If you stop the study early for any reason, you will have an end of study visit. This will occur about four weeks after the last dose of your assigned study treatment or four weeks after your last visit in Part A. An end of study visit will also be done if you complete treatment in Parts B, C, or D of the study. This visit may be completed at home or at the study center.
If you discontinue Part A, you will not be eligible to participate in Parts B, C, or D. Similarly, if you discontinue study treatment in Part B, you will not be eligible to participate in Part C.
Because safety is our highest priority, you will have up to 34 visits at the study center and up to 58 home visits. These visits will take place approximately every 28 days (depending on which part and period of the study you are in), and the study team will conduct several assessments to monitor your condition.
It’s important to remember that, as with any investigational drug, you can never be sure of the outcome. Your health may improve, it may stay the same, or it may get worse. This could happen even if you are assigned to the placebo group.

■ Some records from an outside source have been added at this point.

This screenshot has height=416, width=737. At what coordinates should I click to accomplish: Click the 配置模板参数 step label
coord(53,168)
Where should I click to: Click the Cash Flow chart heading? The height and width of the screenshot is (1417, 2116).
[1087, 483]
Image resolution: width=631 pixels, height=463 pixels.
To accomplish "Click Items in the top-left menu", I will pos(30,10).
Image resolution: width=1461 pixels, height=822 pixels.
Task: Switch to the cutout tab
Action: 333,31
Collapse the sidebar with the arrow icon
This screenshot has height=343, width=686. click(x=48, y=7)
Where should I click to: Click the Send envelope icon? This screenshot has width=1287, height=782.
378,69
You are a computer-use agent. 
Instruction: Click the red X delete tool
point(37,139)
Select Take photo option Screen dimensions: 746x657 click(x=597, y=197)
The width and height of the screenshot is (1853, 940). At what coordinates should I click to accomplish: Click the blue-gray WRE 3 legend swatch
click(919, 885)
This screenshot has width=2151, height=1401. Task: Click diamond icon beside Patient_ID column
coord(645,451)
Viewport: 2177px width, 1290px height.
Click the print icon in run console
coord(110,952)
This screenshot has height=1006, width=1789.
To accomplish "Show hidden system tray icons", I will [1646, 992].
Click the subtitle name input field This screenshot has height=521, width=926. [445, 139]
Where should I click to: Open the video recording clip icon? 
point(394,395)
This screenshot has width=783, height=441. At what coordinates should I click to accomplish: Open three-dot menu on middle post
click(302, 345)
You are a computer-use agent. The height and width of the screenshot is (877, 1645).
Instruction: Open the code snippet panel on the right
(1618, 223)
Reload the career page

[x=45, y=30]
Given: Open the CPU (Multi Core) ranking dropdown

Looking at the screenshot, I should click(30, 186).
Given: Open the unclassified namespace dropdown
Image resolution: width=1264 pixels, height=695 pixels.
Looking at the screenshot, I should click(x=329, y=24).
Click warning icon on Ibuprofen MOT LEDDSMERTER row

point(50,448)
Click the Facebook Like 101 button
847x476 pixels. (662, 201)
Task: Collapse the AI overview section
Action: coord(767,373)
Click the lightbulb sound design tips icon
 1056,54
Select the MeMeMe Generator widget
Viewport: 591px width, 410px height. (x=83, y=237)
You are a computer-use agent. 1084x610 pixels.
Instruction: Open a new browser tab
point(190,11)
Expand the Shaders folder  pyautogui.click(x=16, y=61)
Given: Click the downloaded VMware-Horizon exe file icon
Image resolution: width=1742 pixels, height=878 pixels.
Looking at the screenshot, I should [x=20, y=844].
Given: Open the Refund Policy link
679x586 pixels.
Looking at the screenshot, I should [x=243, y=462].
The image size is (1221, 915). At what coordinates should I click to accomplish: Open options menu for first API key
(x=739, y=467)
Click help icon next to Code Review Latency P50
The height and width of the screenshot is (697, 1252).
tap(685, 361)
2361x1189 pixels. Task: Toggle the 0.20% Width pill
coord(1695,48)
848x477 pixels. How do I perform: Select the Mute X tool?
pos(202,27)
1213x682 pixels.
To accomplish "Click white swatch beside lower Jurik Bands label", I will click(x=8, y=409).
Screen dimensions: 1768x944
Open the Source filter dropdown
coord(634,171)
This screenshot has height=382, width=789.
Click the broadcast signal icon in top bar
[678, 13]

Not all side effects of this investigational drug (BIIB067) are known, and there may be side effects that are unpredictable. In a previous study with the investigational drug, BIIB067, the most common side effects experienced by patients were: headache, procedural pain, post-lumbar puncture syndrome, and falls. It’s important that you tell the study team if you experience anything unusual during your time in the study. The effects of the investigational drug when combined with other medicines or substances, such as alcohol, are not fully known. A combination of medicines and alcohol or other substances might result in serious or even life-threatening reactions. Therefore, while you are in the study, you should always discuss the use of any medicine (over-the-counter, prescription, herbal, or recreational drug), or substances such as alcohol, with your doctor before taking the investigational drug. Further details regarding risks and potential side effects are provided to you in the informed consent form. You can always talk to your study doctor about any concerns you have at any point during the study.
Some of these assessments may be uncomfortable or may carry certain risks, but the study team will explain each assessment to you in detail if you decide to take part.